## [BRIEF A]
In the Mastodon text, what has the lack of a quote post function served to minimize?
## [BRIEF B]
Return the part of the Mastodon text starting with "Listening to people" and going on through "Twitter for many.".

─── SUPPLIED TEXT ───

This post by Erin Kissane suggests that of the many reasons people have left Mastodon, some found it to be too confusing, too much work and too intimidating.

It's a real shame that Mastodon wasn't able to capitalise on the decline of Twitter. Maria Antoniak nicely encapsulates the current state of play and how the community might move forward:

“It might be a good time for the Mastodon community to reflect on how it’s failed the average user — the kind of user who is most comfortable with easy-to-use apps like Facebook and Instagram. We need healthy social media alternatives so badly, and the way to win this war is by creating alternatives that are realistic and delightful to use.”

Listening to people from minoritised communities on Mastodon has been a learning experience too – some features and community members have made the platform an unwelcoming space. The lack of a quote post function has served to minimise the shaming aspect of Twitter, but without that call and response feature it hasn't felt like a viable alternative to Black Twitter for many.

─── RECORDS ───

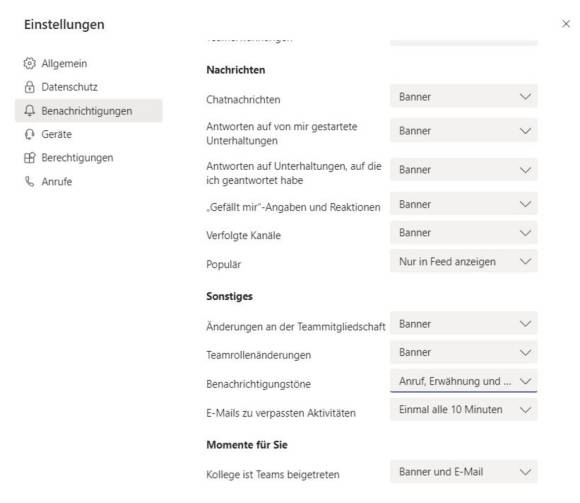Open the 'Einmal alle 10 Minuten' email dropdown
The width and height of the screenshot is (580, 503).
tap(463, 409)
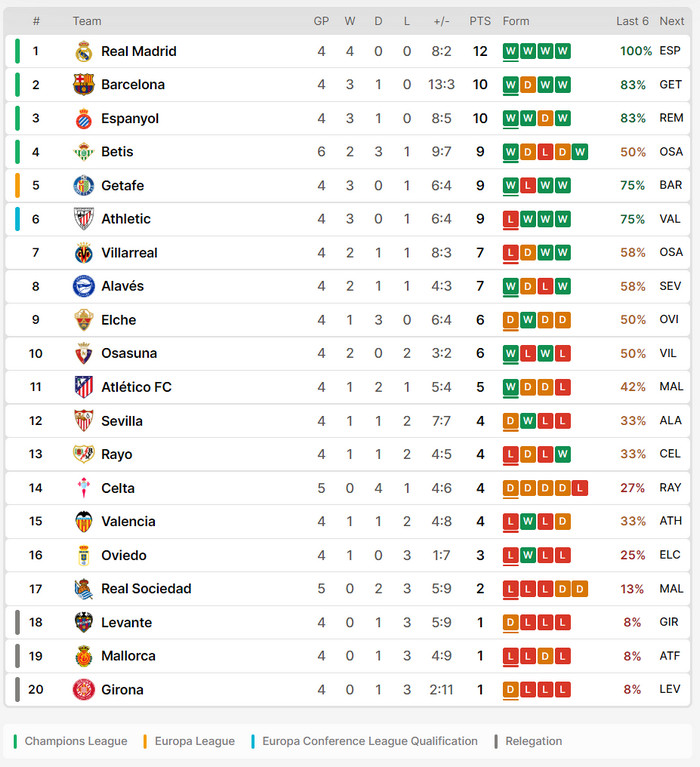Viewport: 700px width, 767px height.
Task: Click the Atlético FC club crest
Action: tap(84, 387)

───

## [ANSWER BOX A]
The shaming aspect of Twitter.

## [ANSWER BOX B]
Listening to people from minoritised communities on Mastodon has been a learning experience too – some features and community members have made the platform an unwelcoming space. The lack of a quote post function has served to minimise the shaming aspect of Twitter, but without that call and response feature it hasn't felt like a viable alternative to Black Twitter for many.